Por acaso… não! Dentro da sua simplicidade, o Spring tem soluções clássicas com sistema McPherson e eixo de torção atrás. Tem uma altura ao solo pouco normal – mas como é um carro vendido na Índia onde as estradas são péssimas, acaba por ser normal – e é vendido com jantes de 14 polegadas e pneus estreitos com grande parede lateral.
O amortecimento das irregularidades da estrada é excelente! E como não há mecânica à frente, os engenheiros puderam aumentar o curso da suspensão dianteira e oferecer um diâmetro de viragem curto à imagem do que sucede com o Renault Twingo. E esta é uma vantagem na cidade, o ambiente de eleição do Spring.
Finalmente, dizer que a tomada de carregamento está situada por trás da grelha dianteira. Esta é aberta por uma patilha que está lado a lado com a abertura do capô.

É possível fazer viagens para fora das cidades?

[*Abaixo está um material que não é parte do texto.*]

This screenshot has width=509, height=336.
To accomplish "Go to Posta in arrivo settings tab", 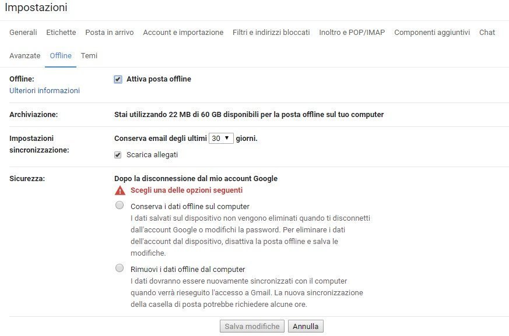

A maneabilidade, agilidade e capacidade de andar pelos locais mais recônditos de cidades como Lisboa (a largura de 1,6 metros ajuda), contrasta com a pouca potência do motor elétrico. Por isso, percursos suburbanos são perfeitamente possíveis, fora disso mais complicados.

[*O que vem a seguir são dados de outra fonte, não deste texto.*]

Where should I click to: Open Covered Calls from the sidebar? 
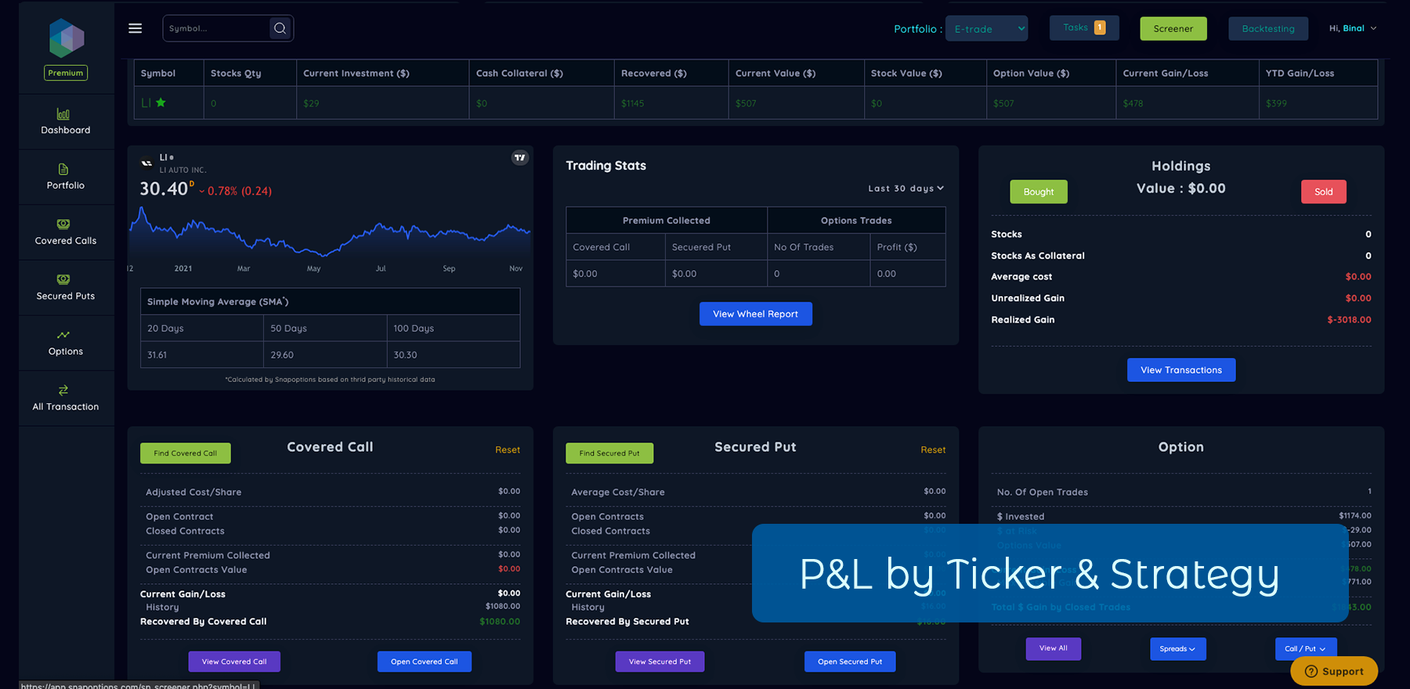coord(66,233)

Ou seja, até aos 70 km/h, o binário de 125 Nm está sempre disponível e com capacidade de retomada de aceleração que impressionam. Por outro lado, quando o ritmo aumenta, o Spring passa a estar menos à vontade.
Enfim, não há milagres: 45 CV e 125 Nm de binário não permitem mais que 19,1 segundos dos 0-100 km/h e uma velocidade máxima de 125 km/h. Ligeiramente melhor que… o Renault 4L dos anos 70 e 80 do século passado.
Há um modo Eco que limita, ainda mais, as performances. O Spring em modo Eco não permite mais de 100 Km/h de velocidade máxima. Acha pouco? Em cidade é mais que suficiente!
Este modo Eco permite consumos de 11,4 kWh/100 km (sem o modo Eco faz 13,4 kWh/100 km), o que faz dele o modelo 100% elétrico mais económico do mercado. Contas feitas, a autonomia supera os 200 km. Mas tenha atenção que em zonas muito frias poderá ver esta cifra baixar significativamente.
E aqui está mais um compromisso do Spring. Com carregamento pouco rápido e uma bateria muito sensível ao ambiente, a utilização do Spring poderia parecer diminuída. Mas como é possível com uma hora de carregamento recuperar uma boa autonomia, tudo se torna mais simples.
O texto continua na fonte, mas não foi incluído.